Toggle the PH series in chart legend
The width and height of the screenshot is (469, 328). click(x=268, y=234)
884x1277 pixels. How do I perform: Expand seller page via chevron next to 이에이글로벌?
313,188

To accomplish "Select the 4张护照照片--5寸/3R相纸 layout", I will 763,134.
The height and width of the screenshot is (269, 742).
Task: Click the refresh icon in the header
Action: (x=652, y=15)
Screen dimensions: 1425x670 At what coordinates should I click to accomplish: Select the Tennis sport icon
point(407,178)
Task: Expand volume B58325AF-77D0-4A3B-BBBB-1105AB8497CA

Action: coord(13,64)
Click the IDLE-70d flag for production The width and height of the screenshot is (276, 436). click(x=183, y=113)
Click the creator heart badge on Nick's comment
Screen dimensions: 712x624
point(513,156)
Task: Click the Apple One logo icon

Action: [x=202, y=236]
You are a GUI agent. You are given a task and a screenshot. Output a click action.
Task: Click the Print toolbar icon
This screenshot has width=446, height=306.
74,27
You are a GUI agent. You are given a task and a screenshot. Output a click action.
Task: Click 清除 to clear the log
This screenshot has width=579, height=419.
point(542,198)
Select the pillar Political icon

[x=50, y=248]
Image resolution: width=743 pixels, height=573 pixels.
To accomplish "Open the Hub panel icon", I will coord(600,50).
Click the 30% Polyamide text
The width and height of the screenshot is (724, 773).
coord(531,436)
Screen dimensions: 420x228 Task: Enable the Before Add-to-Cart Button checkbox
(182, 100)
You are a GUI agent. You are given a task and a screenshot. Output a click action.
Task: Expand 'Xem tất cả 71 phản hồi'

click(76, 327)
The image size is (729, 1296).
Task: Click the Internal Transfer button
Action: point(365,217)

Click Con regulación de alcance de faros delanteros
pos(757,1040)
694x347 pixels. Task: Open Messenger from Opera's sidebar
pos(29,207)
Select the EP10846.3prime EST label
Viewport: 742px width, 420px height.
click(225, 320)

***

* How to complete this task
Return the listing verbatim.

* Answer section
Toggle the PH series in chart legend
The width and height of the screenshot is (469, 328). click(x=268, y=234)
884x1277 pixels. How do I perform: Expand seller page via chevron next to 이에이글로벌?
313,188

To accomplish "Select the 4张护照照片--5寸/3R相纸 layout", I will 763,134.
The height and width of the screenshot is (269, 742).
Task: Click the refresh icon in the header
Action: (x=652, y=15)
Screen dimensions: 1425x670 At what coordinates should I click to accomplish: Select the Tennis sport icon
point(407,178)
Task: Expand volume B58325AF-77D0-4A3B-BBBB-1105AB8497CA

Action: coord(13,64)
Click the IDLE-70d flag for production The width and height of the screenshot is (276, 436). click(x=183, y=113)
Click the creator heart badge on Nick's comment
Screen dimensions: 712x624
point(513,156)
Task: Click the Apple One logo icon

Action: [x=202, y=236]
You are a GUI agent. You are given a task and a screenshot. Output a click action.
Task: Click the Print toolbar icon
This screenshot has width=446, height=306.
74,27
You are a GUI agent. You are given a task and a screenshot. Output a click action.
Task: Click 清除 to clear the log
This screenshot has width=579, height=419.
point(542,198)
Select the pillar Political icon

[x=50, y=248]
Image resolution: width=743 pixels, height=573 pixels.
To accomplish "Open the Hub panel icon", I will coord(600,50).
Click the 30% Polyamide text
The width and height of the screenshot is (724, 773).
coord(531,436)
Screen dimensions: 420x228 Task: Enable the Before Add-to-Cart Button checkbox
(182, 100)
You are a GUI agent. You are given a task and a screenshot. Output a click action.
Task: Expand 'Xem tất cả 71 phản hồi'

click(76, 327)
The image size is (729, 1296).
Task: Click the Internal Transfer button
Action: point(365,217)

Click Con regulación de alcance de faros delanteros
pos(757,1040)
694x347 pixels. Task: Open Messenger from Opera's sidebar
pos(29,207)
Select the EP10846.3prime EST label
Viewport: 742px width, 420px height.
click(225, 320)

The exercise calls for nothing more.